11 августа 2023 года зоозащитнику Александру Бахтину помимо реального срока назначили принудительное амбулаторное психиатрическое лечение.

 

Принудительную госпитализацию и экспертизы назначают и активистам, выступающим против СВО. В июне 2022 года суд приговорил нижегородского активиста Алексея Оношкина, опубликовавшего соответствующие посты «ВКонтакте» и материалы с «оправданием терроризма», к размещению в психиатрической больнице.

 

В октябре 2022 года к принудительному амбулаторному лечению, помимо основного срока заключения в полтора года, приговорили ростовского студента Михаила Селицкого, нарисовавшего граффити, критикующее власть.

 

В апреле 2023 года блогеру из Тверской области Сергею Колину было предписано принудительное лечение в психиатрической больнице в связи с попыткой вступить в незаконные формирования.

 

В июле 2023 года житель Ивановской области Дмитрий Лямин был приговорен к восьми годам лишения свободы с принудительным лечением в психиатрической больнице по месту отбывания наказания по делу о поджоге военкомата.

 

Возможно, наиболее резонансный случай подобного рода — помещение якутского шамана Александра Габышева в психоневрологический диспансер. С сентября по декабрь 2019 года Габышев предпринял несколько попыток «похода на Москву.» В январе 2021 года шамана принудительно направили в ПНД, а в июле якутский городской суд назначил ему принудительное психиатрическое лечение: экспертиза признала Габышева невменяемым. Габышев находится в диспансере до сих пор.

 

С точки зрения действующего законодательства, сегодня назначить принудительное лечение может только суд. Эта мера применяется, если человек, совершивший преступление, представляет угрозу окружающим или себе из-за наличия психического расстройства. При этом само по себе наличие расстройства не обязывает суд назначать принудительное лечение. Однако очень часто обвиняемого заставляют отправиться на госпитализацию «добровольно» — в обмен на обещание со временем закрыть дело.

 

Наиболее известный пример: студент Нижегородского государственного университета Алексей Корелин «сам» отправился на госпитализацию в областную психоневрологическую больницу № 1 им. Кащенко. В больнице Корелину прописали нейролептики, из-за которых самочувствие студента резко ухудшилось: он испытывал сложности с координацией движений и большую часть времени в стационаре спал. После юноша стал наблюдаться у частного врача-психиатра, поскольку это было одним из условий выписки из «Кащенко» и прекращения уголовного дела.

 

Возможности для привлечения независимых специалистов к судебно-психиатрической экспертизе сужаются постоянно. Традиционный ответ судьи: нет оснований не доверять государственным экспертам.

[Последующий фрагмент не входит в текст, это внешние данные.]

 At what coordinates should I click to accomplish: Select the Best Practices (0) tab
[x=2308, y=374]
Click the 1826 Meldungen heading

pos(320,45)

Часто мнение независимых судебных психиатров вообще не учитывается.

 

Но суд только отправляет на принудительное лечение. А вот вопросами его продления, изменения или прекращения занимается уже не суд, а врачебная комиссия оказывающего психиатрическую помощь учреждения, которую созывает лечащий врач. И здесь общественный контроль минимален.

 

Говорить о возвращении карательной психиатрии советского образца, наверное, все-таки сложно. Во-первых, мы пока не получили поток профилактических «принудиловок». Да и психиатрическую экспертизу саму по себе не так легко организовать. Проще и значительно дешевле «прогнать» человека через психолого-лингвистическую экспертизу. Но это — тема уже для отдельного разговора.